**What this task involves:**
Carry on the passage about a therapist owning up to feelings during sessions, picking up right after its final sentence.

**Text section:**
------------
“You look bored,” or “worried,” or “tired.”
If I am, I say so, but always with some commentary. I might say, “Yes, I am feeling worried—the choice you are describing seems unsafe,” or “The decision you are facing is difficult no matter what you chose, and I am concerned about your well-being.”
It is harder to do, but I am also prepared to admit when I am bored. The commentary in this case has to be both about my boredom and the client’s boredom, because they often go together. I might say that, “I find boredom to be a way I defend myself against something that makes me feel anxious—and today I am anxious about understanding what you are experiencing.” But I might also venture to ask, “Are you bored too?” “Are we stuck?” “Are we going over old ground—not because we are seeking new depth but just to avoid a harder topic?”
------------
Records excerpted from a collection
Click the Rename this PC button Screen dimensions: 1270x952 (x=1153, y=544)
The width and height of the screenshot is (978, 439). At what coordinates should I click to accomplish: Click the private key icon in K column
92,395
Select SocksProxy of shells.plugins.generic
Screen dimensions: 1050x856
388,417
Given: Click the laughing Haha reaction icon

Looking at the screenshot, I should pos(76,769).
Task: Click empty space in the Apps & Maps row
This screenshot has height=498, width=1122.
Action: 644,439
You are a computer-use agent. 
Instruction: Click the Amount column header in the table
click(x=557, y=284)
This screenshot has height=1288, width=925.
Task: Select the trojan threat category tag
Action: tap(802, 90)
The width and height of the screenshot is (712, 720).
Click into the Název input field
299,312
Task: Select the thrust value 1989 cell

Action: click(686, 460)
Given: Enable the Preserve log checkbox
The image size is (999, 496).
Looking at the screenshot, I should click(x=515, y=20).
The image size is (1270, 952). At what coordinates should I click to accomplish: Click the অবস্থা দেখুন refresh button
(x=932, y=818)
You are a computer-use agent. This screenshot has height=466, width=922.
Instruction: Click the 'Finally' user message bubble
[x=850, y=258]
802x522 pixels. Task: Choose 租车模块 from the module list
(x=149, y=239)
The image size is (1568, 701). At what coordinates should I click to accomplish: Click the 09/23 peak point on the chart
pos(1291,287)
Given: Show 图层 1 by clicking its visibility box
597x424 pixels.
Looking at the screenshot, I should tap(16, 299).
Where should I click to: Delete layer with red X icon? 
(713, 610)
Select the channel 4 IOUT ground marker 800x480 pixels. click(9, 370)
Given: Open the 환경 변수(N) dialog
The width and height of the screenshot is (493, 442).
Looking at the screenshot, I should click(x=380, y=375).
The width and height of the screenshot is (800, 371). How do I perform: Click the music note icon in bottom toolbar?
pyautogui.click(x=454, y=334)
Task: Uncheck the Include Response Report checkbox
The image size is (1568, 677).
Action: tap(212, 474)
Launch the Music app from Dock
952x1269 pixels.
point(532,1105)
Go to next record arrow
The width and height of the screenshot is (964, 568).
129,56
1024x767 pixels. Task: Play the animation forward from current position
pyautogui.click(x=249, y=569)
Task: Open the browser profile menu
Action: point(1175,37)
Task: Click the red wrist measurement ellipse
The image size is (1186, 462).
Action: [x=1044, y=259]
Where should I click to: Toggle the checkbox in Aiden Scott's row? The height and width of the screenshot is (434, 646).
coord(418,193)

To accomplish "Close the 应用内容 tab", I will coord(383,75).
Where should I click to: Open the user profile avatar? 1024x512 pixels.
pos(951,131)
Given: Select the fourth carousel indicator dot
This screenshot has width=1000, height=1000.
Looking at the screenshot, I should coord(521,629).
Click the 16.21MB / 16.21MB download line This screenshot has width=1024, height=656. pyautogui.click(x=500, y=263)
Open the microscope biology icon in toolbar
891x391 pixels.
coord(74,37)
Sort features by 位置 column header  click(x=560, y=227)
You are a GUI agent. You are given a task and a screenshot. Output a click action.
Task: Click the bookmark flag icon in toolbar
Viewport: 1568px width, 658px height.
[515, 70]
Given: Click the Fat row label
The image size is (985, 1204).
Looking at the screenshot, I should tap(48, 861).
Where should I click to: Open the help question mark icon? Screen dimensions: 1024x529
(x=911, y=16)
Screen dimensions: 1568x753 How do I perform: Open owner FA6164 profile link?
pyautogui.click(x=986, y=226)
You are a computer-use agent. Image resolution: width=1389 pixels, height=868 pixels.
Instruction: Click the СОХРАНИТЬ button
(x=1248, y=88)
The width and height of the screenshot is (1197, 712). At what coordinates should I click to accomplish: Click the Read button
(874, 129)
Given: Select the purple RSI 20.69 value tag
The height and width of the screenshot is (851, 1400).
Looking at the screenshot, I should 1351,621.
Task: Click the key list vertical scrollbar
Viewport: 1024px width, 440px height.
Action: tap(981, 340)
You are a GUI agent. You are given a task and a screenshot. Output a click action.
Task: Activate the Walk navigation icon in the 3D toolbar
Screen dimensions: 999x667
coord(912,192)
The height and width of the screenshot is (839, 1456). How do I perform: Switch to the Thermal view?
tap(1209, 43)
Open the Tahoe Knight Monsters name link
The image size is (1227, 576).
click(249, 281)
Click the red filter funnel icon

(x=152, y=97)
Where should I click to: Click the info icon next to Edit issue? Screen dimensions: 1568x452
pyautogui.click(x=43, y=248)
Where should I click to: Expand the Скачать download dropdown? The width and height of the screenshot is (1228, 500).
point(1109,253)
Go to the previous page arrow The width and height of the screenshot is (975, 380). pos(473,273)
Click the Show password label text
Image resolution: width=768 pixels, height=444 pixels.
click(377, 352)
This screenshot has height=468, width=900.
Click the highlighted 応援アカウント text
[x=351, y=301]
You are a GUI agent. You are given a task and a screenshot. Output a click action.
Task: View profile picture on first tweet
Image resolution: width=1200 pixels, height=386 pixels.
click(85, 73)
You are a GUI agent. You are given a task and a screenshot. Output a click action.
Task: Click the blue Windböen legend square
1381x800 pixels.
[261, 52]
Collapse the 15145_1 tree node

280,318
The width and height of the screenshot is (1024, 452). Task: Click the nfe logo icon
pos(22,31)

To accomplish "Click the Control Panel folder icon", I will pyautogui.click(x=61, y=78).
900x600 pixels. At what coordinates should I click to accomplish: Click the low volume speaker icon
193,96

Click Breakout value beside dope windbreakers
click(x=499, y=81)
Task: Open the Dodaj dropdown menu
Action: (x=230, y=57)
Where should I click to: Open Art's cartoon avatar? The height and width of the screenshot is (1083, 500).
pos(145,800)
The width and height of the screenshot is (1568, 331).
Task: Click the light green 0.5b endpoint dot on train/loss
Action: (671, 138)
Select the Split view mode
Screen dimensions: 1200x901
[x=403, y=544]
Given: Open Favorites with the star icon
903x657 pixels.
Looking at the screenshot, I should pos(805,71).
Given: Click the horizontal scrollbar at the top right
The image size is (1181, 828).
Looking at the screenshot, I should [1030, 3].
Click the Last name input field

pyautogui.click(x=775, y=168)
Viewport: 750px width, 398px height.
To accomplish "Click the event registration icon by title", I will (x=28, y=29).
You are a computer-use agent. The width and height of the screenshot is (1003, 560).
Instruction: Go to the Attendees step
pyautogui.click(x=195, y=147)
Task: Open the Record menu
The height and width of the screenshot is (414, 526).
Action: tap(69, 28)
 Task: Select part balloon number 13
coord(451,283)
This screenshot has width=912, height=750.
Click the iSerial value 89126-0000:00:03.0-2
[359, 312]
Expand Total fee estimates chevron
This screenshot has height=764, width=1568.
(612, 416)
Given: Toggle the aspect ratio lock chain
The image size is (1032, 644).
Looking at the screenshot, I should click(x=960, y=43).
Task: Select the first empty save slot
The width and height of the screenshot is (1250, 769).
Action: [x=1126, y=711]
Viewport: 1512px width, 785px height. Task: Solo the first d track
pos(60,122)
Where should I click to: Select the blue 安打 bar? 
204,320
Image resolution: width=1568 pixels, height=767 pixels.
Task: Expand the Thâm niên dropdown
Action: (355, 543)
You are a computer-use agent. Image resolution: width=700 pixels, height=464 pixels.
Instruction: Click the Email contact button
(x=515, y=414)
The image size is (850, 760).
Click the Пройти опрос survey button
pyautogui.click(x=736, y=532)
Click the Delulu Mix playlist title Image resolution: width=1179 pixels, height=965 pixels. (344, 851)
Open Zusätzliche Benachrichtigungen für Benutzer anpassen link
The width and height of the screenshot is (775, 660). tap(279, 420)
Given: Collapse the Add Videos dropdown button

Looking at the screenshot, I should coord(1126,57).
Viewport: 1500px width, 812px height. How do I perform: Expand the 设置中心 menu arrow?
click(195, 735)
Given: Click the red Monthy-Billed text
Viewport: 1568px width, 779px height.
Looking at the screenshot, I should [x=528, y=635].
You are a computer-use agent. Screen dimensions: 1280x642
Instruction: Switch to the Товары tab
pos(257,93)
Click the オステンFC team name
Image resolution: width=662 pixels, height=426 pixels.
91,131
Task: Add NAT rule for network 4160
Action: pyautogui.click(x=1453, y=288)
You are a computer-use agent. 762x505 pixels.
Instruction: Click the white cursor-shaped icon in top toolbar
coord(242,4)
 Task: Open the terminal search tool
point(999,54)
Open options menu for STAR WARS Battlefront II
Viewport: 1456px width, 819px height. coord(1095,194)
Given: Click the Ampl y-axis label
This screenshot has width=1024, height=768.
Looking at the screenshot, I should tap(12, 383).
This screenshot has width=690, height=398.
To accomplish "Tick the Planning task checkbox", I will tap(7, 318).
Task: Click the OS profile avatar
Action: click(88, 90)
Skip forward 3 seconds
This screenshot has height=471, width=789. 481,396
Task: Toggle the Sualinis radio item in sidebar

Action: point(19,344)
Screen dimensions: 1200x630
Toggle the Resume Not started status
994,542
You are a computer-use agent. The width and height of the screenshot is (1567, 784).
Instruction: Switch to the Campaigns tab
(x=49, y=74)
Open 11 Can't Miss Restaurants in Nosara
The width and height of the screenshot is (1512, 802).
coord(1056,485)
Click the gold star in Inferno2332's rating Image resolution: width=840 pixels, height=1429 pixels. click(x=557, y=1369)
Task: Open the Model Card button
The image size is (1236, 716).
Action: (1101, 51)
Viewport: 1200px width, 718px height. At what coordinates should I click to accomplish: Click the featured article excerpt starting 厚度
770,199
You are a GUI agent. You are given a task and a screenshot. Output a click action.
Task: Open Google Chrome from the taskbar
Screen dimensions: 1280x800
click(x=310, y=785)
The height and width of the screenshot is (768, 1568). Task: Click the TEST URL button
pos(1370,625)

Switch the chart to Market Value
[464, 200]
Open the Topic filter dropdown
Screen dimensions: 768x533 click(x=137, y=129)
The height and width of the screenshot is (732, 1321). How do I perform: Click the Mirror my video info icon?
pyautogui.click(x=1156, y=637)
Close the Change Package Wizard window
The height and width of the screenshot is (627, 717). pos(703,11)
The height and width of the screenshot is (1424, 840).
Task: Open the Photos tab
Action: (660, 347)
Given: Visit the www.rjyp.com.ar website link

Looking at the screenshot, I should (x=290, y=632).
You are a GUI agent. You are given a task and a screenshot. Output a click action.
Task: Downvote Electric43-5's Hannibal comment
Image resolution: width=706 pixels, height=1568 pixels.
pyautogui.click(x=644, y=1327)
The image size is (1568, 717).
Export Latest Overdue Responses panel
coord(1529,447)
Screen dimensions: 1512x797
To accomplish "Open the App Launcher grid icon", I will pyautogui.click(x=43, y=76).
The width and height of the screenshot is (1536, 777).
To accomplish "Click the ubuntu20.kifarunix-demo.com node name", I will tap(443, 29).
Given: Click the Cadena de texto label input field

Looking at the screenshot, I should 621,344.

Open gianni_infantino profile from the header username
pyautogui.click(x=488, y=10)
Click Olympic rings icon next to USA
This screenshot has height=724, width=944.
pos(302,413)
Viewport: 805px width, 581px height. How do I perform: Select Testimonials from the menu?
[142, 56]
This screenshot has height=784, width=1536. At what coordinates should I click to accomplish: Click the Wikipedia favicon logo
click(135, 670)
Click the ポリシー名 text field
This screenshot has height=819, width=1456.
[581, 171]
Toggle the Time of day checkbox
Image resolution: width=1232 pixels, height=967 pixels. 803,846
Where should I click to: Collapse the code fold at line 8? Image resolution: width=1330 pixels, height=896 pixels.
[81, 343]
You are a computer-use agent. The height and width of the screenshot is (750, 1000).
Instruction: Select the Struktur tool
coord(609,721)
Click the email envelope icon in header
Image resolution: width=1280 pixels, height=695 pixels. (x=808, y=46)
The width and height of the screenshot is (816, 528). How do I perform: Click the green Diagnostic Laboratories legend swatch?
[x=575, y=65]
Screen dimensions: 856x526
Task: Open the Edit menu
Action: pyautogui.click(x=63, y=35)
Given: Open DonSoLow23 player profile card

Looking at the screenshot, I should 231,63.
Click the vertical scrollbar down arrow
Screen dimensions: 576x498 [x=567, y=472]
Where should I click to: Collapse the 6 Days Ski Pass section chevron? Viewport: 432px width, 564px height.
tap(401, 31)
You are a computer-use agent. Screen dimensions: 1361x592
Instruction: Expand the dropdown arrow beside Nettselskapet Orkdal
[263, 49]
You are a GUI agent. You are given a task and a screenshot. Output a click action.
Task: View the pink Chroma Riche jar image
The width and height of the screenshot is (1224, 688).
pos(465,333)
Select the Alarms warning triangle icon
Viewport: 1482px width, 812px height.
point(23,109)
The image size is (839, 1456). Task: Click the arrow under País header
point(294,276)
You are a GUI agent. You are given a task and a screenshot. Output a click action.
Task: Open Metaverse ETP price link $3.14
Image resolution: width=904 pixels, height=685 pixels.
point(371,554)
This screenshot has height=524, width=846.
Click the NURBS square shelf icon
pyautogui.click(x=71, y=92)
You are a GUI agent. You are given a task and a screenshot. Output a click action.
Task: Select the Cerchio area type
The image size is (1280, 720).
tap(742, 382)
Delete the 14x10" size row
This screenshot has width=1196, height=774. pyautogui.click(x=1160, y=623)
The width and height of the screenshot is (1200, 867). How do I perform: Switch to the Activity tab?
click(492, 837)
------------
**Output for this exercise:**
If I am tired, then I admit it when challenged. The issue then is how my tiredness—an aspect of my humanity—impinges on the therapeutic process. And that is something to discuss in the moment. “What do you feel in the presence of my tiredness, my imperfection?” If the answer is something like, “I feel rejected and de-valued,” then I have to own up to being the source of that experience, and I have to work to use the therapeutic space to process the experience.
If I am really not bored or angry or tired, then the statement is an occasion to reflect back—“Are you feeling that way?”
There are many possible variations on these themes. One of them is the case where I am bored but nothing is said. That is when I have to ask myself about my own boredom—what I am avoiding in my work with this client, or elsewhere in my personal and professional life, that is draining the energy from this moment?
“These sessions are going nowhere.”
This is hard to hear. I know that not every session can feel productive, but I still want to believe that every client feels like every session is valuable, productive, worth the time and money. It is a fantasy, but it stings to have it deflated.
But I have to bracket that sting when the client says, “These sessions are going nowhere,” and muster the courage to ask for more criticism. “What are we stuck on?” “What feels unproductive?” “What do you want from me that you are not getting?” “What do you want from this session or from our work as a whole that you are not getting?”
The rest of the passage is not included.